Un proyecto de ley ingresado en la Cámara de Diputados de Entre Ríos busca eximir en forma total del Impuesto sobre los Ingresos Brutos —bajo el Régimen Simplificado Provincial— a quienes estén encuadrados en la Categoría A del monotributo, además de extender el beneficio a los sujetos alcanzados por el Régimen de Inclusión Social y Promoción del Trabajo Independiente.
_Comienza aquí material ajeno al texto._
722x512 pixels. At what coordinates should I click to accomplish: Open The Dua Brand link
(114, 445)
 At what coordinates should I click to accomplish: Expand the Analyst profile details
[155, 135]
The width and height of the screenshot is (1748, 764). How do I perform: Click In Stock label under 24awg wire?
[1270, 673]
La iniciativa, presentada con argumentos jurídicos y económicos, se mete de lleno en la discusión política por el “alivio” a los sectores más vulnerables sin desfinanciar al Estado.
Qué propone la ley
El artículo 1 establece la exención total de Ingresos Brutos para la Categoría A del régimen simplificado provincial, mientras que el artículo 2 modifica el artículo 12 de la Ley Impositiva N° 9.622 (T.O. 2022) para dejar asentado el nuevo esquema: Categoría A, impuesto mensual a ingresar: $0, tanto para “locaciones y/o prestaciones de servicios” como para el “resto de actividades”. Para las categorías B a K se mantienen montos fijos mensuales diferenciados.
Uno de los puntos más destacados es el modo de aplicación: el artículo 3 indica que la exención operará “de pleno derecho”, es decir, sin necesidad de trámite ante la Administradora Tributaria de Entre Ríos. De todos modos, el texto aclara que el beneficio no exime del cumplimiento de obligaciones formales como inscripción, actualización de datos, recategorización y emisión de comprobantes.
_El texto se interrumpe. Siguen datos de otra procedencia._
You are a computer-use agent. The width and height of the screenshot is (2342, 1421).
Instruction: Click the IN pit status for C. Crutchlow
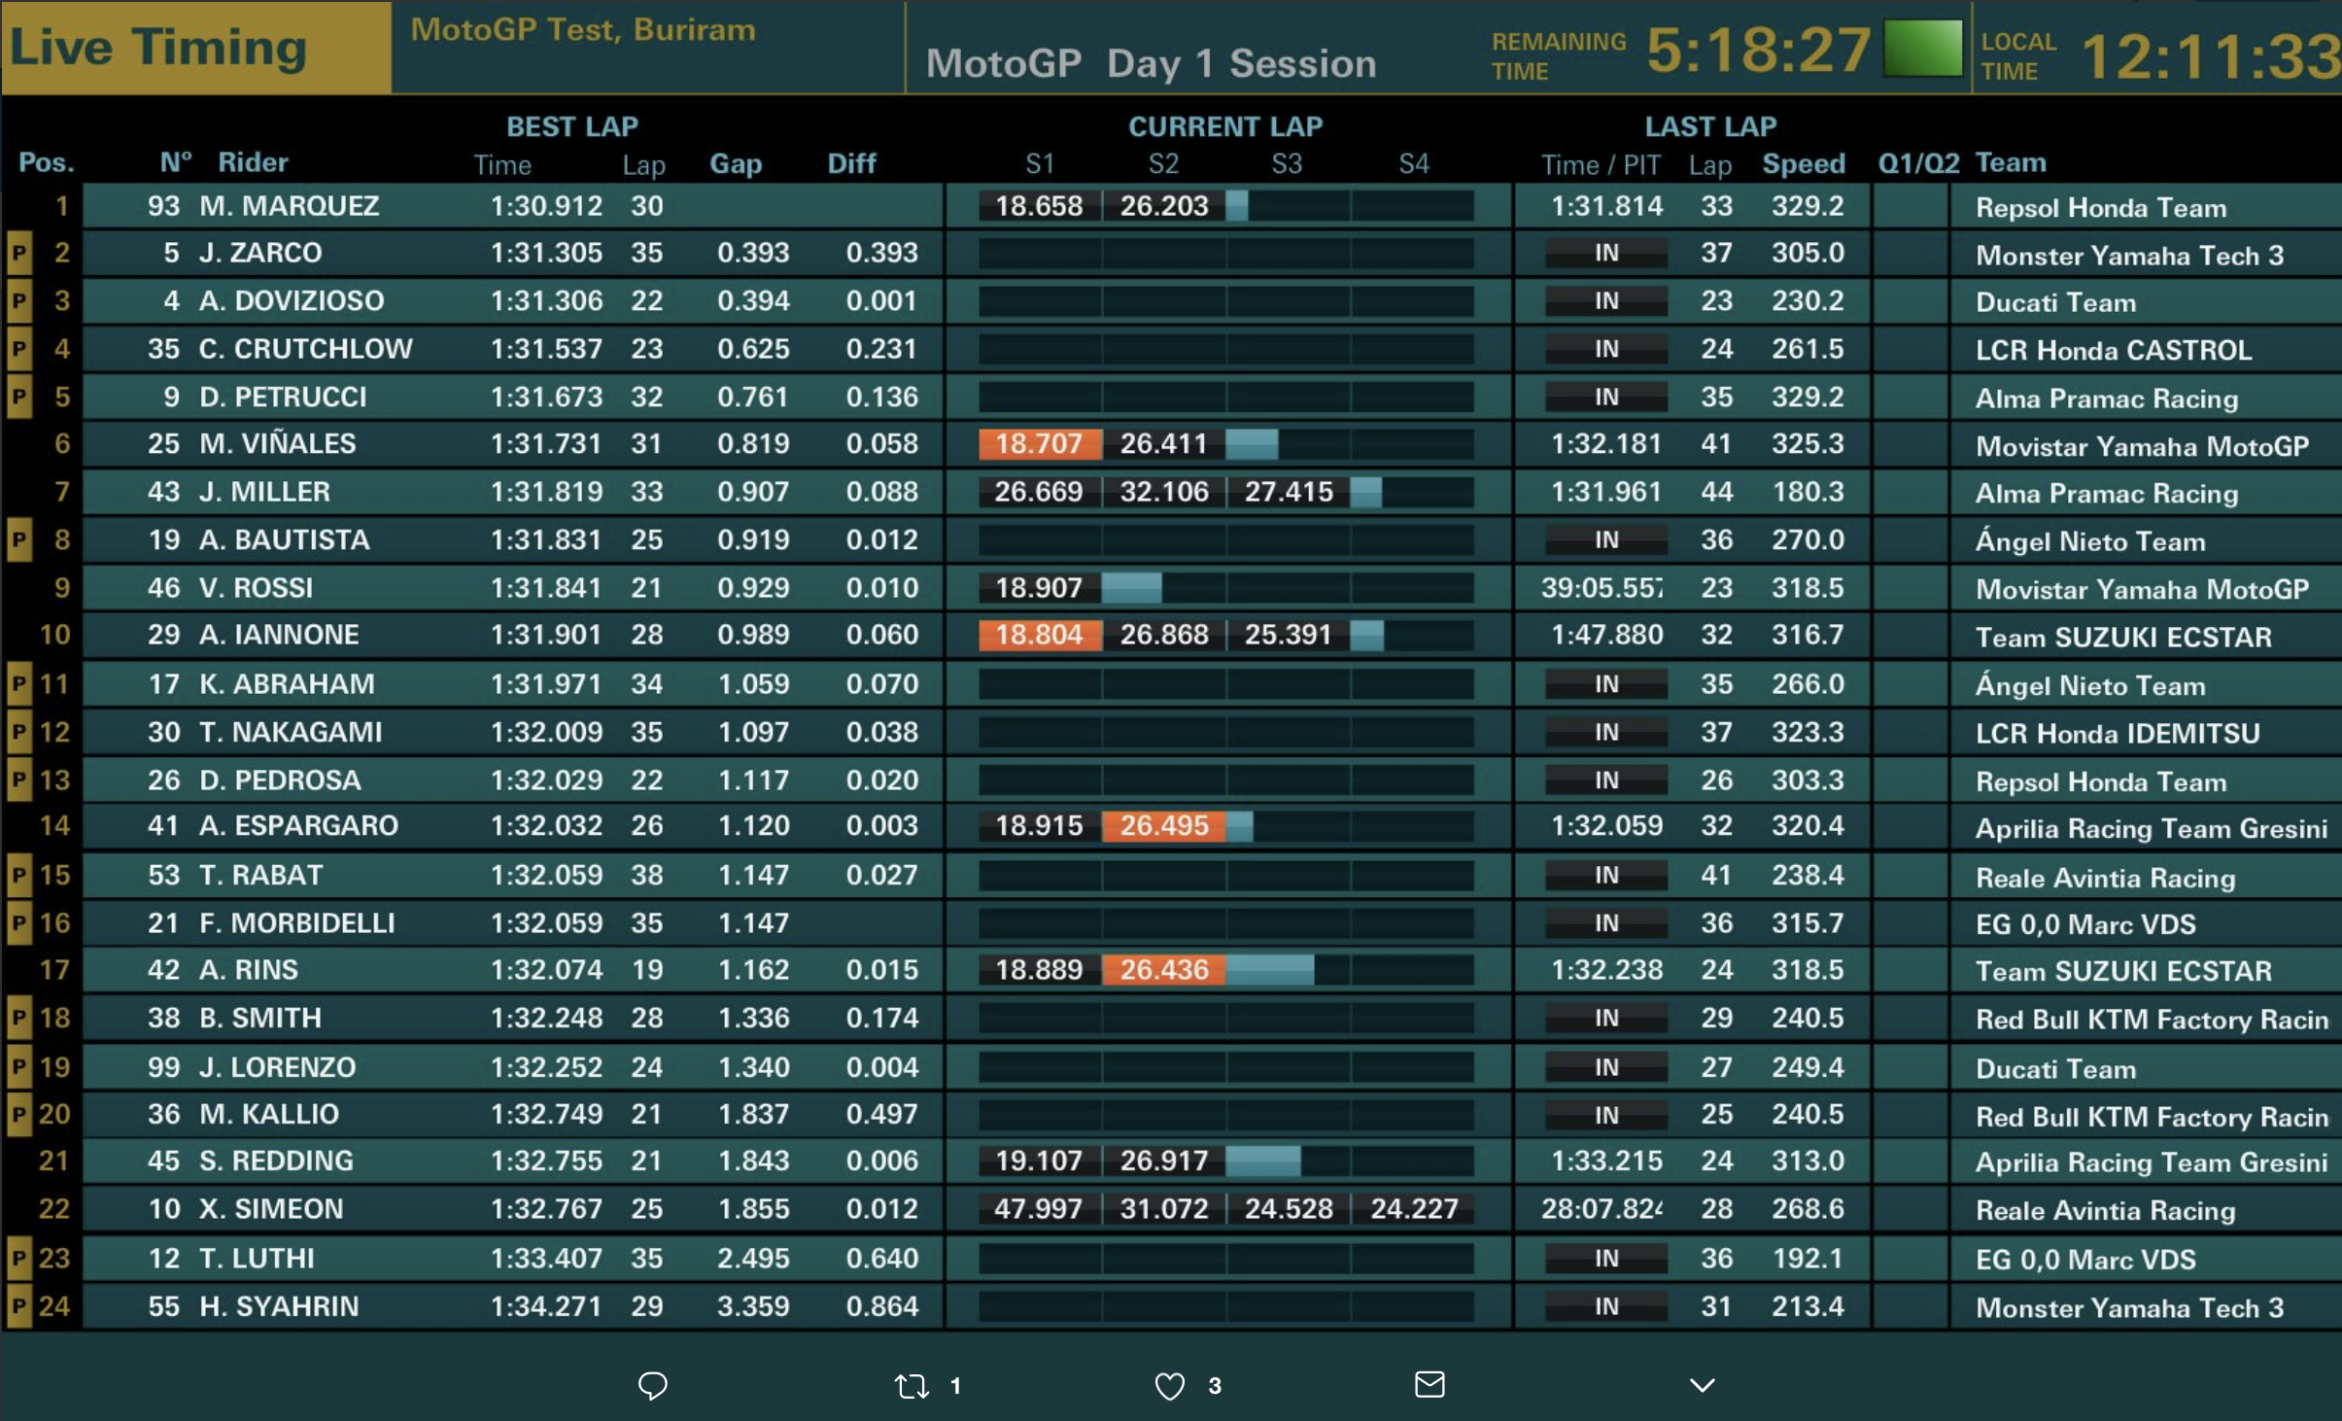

La iniciativa fija, además, una vigencia acotada: el artículo 5 establece que el beneficio regirá hasta el 31 de diciembre de 2027. Pasada esa fecha, la Legislatura de Entre Ríos deberá evaluar su continuidad, modificación o sustitución “en función de los resultados económicos, fiscales y sociales” de su aplicación. A la vez, el artículo 4 marca un límite clave para la discusión fiscal: no habrá condonación ni liberación de deudas previas; solo se prevé la posibilidad de repetición o devolución por pagos indebidos posteriores a la entrada en vigencia.
Fundamentos y lectura política
En los fundamentos, el proyecto sostiene que la medida responde a una decisión de “política tributaria prudente”, apoyada en el principio de legalidad y reserva de ley. Cita precedentes de la Corte Suprema para argumentar que la potestad tributaria debe respetar razonabilidad y evitar efectos confiscatorios. En términos de impacto, el texto afirma que la pérdida de recaudación sería “marginal” —inferior al 0,3% de la recaudación total provincial— mientras que el beneficio en formalización, simplificación administrativa y alivio sobre microemprendimientos sería sustancial.
Otro argumento central apunta a la coherencia entre niveles de gobierno: si el esquema nacional de inclusión social busca una incorporación gradual a la formalidad, el proyecto considera “contradictorio” que el componente provincial mantenga una carga fija sobre quienes están en la base más vulnerable del sistema. En ese marco, se menciona un escenario de retracción del consumo: el comercio entrerriano habría caído un 4% en 2025, lo que vuelve más pesada una obligación mensual fija para pequeños comerciantes, artesanos y prestadores de servicios.
Qué puede pasar en el recinto
En el debate legislativo, el oficialismo y la oposición deberán ponderar el costo recaudatorio frente a la señal política de acompañamiento a los contribuyentes de menor escala. La vigencia temporal hasta 2027 y la revisión posterior funcionan como “cláusula de control” para ordenar el intercambio: medir resultados y evitar que la exención se vuelva permanente sin evaluación.
El texto lleva la firma de la diputada Lorena Arrozogaray y cuenta con coautoría de Enrique Cresto, Silvina Decco, Laura Stratta, María Silvia Moreno y Andrea Zof. De prosperar, la norma establecería que los monotributistas de Categoría A y los incluidos en el Régimen de Inclusión Social y Promoción del Trabajo Independiente paguen $0 de Ingresos Brutos provinciales dentro del régimen simplificado, con aplicación automática y sin afectar deudas anteriores.